Business intelligence

Business intelligence is the aggregated, standardized, and graphical representation of data sets that’s leveraged by your downstream users to understand and activate data for business use cases—from insights and decision-making to powering digital products, monitoring and reporting, and driving innovation across the organization. 

When should you invest in business intelligence?

While business intelligence tools provide a varied set of functionality, the most prominently used are data visualizations. Data consumers need a way to quickly make sense of the data and visualizations are easy to consume, easy to share, and easy to defend. As a result, most businesses large and small alike will invest in BI tooling early in their data platform journey. 

So, how does scale impact our business intelligence tooling? As our downstream consumers grow, their data visualization needs will grow in parallel. As data leaders, we need solutions that can efficiently support those needs as they increase without materially increasing the burden on our engineering resources. 

Build vs buy business intelligence tooling

A good business intelligence tool will allow consumers without a SQL background to easily understand and manipulate the data for insights and storytelling. And as you can imagine, that’s no easy feat.

During my time at Uber, we took a hybrid approach to BI tooling. Some of the components of our intelligence tooling were built in-house for specific use-cases, while others leveraged out-of-the-box solutions.

Like warehouse and data lake development, BI solutions require very specific skill sets to build and maintain. And even with the right skill sets, it’s extremely difficult to build a BI solution entirely in-house that could reach feature parity with the advanced plug-and-play BI solutions already on the market such as Tableau, PowerBI, Looker, and Data Studio.

Of course, as I’ve often said, it all depends on your team’s expertise and how much you’re willing to invest into your BI solution. There could certainly be value in building aspects of your BI platform or data products to meet very specific use-cases using open source solutions such as Apache Superset. But for resource cost, staffing, and time-to-value, it’s safe to say that leveraging out-of-the-box solutions is a pretty tried and proven approach to investing in your BI tooling. 

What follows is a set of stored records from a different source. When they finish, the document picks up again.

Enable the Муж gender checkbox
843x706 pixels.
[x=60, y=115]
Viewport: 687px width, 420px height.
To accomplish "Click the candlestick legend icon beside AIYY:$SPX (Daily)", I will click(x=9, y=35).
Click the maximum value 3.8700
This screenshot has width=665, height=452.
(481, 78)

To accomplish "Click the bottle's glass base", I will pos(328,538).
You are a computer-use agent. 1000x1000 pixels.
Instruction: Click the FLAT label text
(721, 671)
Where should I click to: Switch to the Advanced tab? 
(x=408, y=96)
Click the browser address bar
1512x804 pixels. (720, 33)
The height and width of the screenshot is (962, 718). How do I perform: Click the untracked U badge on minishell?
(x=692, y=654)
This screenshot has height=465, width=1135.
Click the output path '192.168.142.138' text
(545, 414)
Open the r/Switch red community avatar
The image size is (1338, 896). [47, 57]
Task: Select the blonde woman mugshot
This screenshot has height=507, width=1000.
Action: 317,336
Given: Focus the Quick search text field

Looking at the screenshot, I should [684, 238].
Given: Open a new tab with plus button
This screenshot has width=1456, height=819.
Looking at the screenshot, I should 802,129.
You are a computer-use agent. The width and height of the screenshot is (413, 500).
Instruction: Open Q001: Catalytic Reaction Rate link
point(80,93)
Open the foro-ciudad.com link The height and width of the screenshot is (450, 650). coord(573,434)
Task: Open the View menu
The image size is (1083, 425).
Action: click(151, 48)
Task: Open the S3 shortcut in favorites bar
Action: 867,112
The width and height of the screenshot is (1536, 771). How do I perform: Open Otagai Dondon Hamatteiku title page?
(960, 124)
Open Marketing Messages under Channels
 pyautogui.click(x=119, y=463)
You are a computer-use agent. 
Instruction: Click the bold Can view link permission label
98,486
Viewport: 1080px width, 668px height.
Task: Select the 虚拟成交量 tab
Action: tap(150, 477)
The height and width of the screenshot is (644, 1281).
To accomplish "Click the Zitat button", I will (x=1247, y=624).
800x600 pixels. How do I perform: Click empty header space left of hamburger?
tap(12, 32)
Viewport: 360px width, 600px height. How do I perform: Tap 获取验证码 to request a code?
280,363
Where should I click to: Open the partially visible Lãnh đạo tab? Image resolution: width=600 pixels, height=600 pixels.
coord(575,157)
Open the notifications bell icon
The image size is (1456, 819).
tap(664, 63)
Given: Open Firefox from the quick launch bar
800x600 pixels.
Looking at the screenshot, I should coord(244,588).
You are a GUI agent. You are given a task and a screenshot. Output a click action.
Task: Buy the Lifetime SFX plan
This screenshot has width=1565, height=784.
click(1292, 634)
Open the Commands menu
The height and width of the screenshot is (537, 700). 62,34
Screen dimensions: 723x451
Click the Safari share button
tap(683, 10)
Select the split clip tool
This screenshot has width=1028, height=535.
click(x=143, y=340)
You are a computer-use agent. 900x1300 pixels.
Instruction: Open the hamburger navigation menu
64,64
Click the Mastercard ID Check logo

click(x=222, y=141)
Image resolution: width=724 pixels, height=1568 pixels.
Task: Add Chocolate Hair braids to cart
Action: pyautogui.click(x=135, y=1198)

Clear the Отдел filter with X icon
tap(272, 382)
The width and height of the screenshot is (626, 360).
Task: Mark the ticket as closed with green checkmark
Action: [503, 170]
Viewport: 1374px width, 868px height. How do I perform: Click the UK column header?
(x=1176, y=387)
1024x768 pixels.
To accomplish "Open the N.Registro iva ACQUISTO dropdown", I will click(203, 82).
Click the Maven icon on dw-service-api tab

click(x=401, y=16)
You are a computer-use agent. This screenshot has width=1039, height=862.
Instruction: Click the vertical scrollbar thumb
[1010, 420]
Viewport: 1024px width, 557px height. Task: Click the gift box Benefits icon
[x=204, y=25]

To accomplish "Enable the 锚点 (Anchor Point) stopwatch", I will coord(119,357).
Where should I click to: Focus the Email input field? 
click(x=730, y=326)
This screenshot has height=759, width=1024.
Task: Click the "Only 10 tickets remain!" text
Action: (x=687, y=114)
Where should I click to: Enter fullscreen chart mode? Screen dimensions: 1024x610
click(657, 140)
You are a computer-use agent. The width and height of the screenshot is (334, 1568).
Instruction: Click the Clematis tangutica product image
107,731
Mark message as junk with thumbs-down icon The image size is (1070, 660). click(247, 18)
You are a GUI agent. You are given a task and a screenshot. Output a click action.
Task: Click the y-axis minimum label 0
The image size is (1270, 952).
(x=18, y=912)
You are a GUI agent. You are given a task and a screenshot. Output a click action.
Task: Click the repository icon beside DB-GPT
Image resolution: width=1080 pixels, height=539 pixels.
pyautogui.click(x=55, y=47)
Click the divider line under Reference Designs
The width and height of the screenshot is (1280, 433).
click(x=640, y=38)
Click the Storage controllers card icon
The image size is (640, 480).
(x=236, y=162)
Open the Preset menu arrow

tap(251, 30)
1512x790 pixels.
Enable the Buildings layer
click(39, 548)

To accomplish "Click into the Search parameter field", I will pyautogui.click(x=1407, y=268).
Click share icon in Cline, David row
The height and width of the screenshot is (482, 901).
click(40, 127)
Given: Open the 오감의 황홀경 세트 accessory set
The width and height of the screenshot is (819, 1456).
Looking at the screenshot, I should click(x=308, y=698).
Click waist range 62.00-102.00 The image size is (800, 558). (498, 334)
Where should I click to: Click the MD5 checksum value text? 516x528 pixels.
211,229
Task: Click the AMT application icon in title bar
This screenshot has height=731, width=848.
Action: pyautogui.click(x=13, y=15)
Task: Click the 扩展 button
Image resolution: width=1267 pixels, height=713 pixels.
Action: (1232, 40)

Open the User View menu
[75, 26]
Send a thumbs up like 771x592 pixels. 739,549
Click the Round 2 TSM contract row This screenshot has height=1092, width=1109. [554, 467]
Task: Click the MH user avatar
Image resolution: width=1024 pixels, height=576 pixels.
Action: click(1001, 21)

Scale drives data platform development. Your goals drive the decisions.

Whether we’re at the storage layer or orchestration, pain is always the catalyst for platform development. A gap in our analytics. Frequent data quality issues. An overextended data team.

Each time your organization clears a new benchmark in scale, the build versus buy debate continues. What works one day doesn’t work on day 1,000. And what works on day 1,000 will be a bottleneck at IPO.

But as we saw in the build vs buy data pipelines debate, scale doesn’t just drive the timing of our build versus buy debate—it defines the context of our build versus buy debate as well. Are we small and cost-conscious? Are we scaling quickly and moving fast? Are we large and well resourced? Where we find our organization—and our platform—on the maturity curve will color the way we view the build versus buy debate. 


Like the work of a good data engineer, the toil of the build versus buy debate is never done. But no matter what layer of the stack we consider, if we understand the needs of our stakeholders—and the five considerations we’ve outlined in this series—we’ll be ready with whatever complexity the build versus buy debate can throw at us.